To hear His voice means to recognize the truth of Jesus not as an abstract idea, but as the living word that speaks to the heart and calls for a response. It means becoming familiar with His teaching so that His voice can be discerned from all others, learning to distinguish what aligns with His words from what contradicts them. To hear Him is not about hearing sounds, but about spiritual attentiveness, a heart open to correction, comfort, and guidance, and a willingness to follow where He leads, trusting that His voice leads to life, peace, and truth.
To follow Jesus, according to His own words in the Gospels, is first of all to place one’s trust in Him and to accept His authority over life. Jesus repeatedly calls people to believe Him, not as a teacher among many, but as the One sent by the Father, the way, the truth, and the life. Following Him begins with repentance, a change of heart and direction, where a person turns away from sin, self-rule, and false securities, and turns toward God with humility. This repentance is not merely feeling regret, but a sincere decision to live differently, to let God reshape the heart from within. Jesus teaches that those who follow Him must become like children, not naive, but humble, receptive, and dependent on God, no longer trusting in their own righteousness or wisdom.

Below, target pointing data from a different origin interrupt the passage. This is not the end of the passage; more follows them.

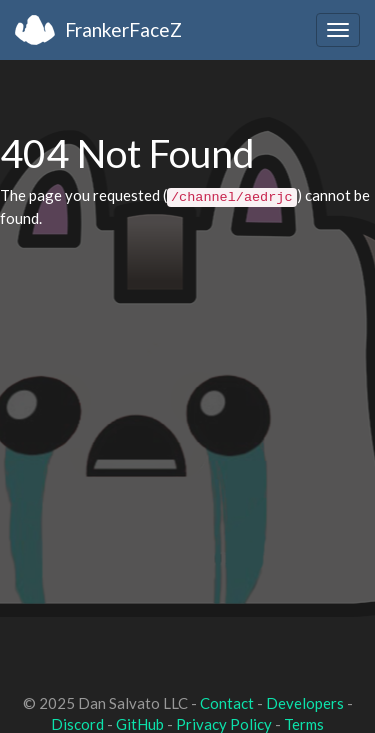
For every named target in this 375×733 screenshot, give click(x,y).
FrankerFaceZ (123, 29)
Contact (227, 703)
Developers (305, 703)
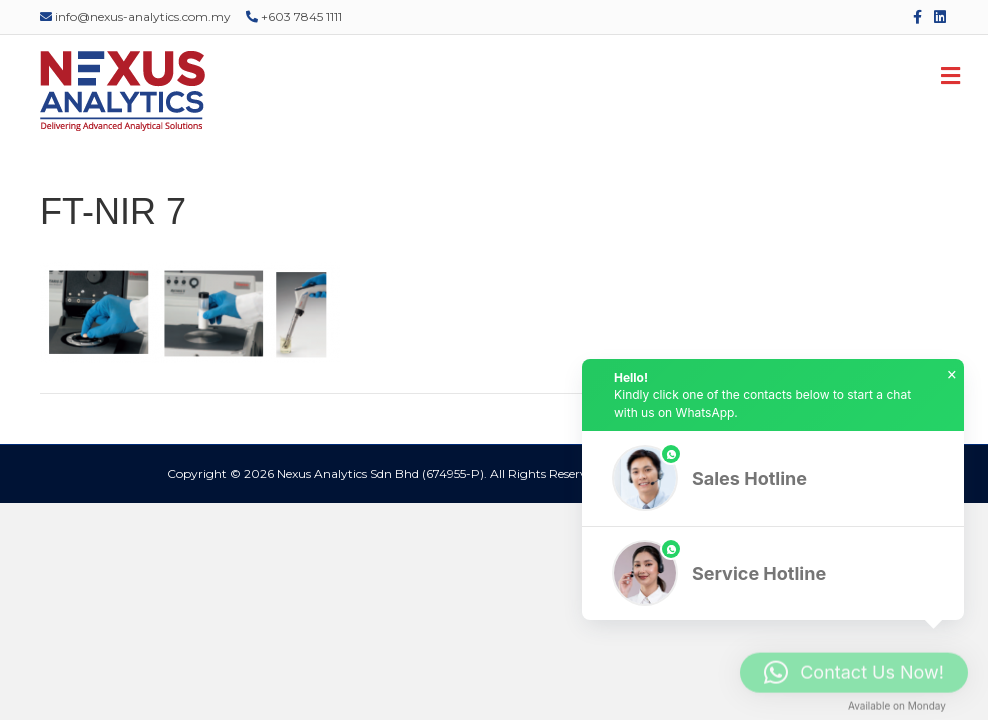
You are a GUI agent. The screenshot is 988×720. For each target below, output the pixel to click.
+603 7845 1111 (294, 16)
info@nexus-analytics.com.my (135, 16)
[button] (773, 478)
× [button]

To follow Jesus also means self-denial, as He clearly says, “If anyone would come after me, let him deny himself, take up his cross daily, and follow me.” This does not mean rejecting life, family, or work, but refusing to make the self the center of everything. It is the daily choice to put God’s will above personal ambition, comfort, pride, or fear. Taking up the cross means accepting obedience even when it costs something, whether reputation, control, or ease. Jesus never hides that following Him involves sacrifice, yet He insists that this path leads to true life, while clinging to one’s own life leads to loss.
Following Jesus means listening to His words and putting them into practice. He says that those who love Him keep His commandments, and He compares obedience to building a house on rock. His teachings shape everyday decisions: choosing forgiveness instead of resentment, truth instead of convenience, generosity instead of greed, faith instead of anxiety. He calls His followers to love God with all their heart and to love their neighbor as themselves, extending mercy even to enemies. This love is not sentimental but active, expressed through compassion, service, and a willingness to bear with others patiently.
To follow Jesus is also to remain in Him. He speaks of abiding, staying connected to Him as branches to a vine. This means living in continual dependence on Him through prayer, attention to His words, and trust in the Father’s care. It is through this relationship that a person is transformed, producing fruit such as humility, peace, faithfulness, and love.
Finally, following Jesus means hope. He promises that those who hear His voice and follow Him receive eternal life, a life that begins now and cannot be destroyed by suffering or death. To follow Him, then, is not merely to adopt a moral system, but to walk with Him, learn from Him, and allow His life to become the source and direction of one’s own.
This is how a person receives what the world cannot offer and what death cannot take away: true life with God, beginning now and lasting forever.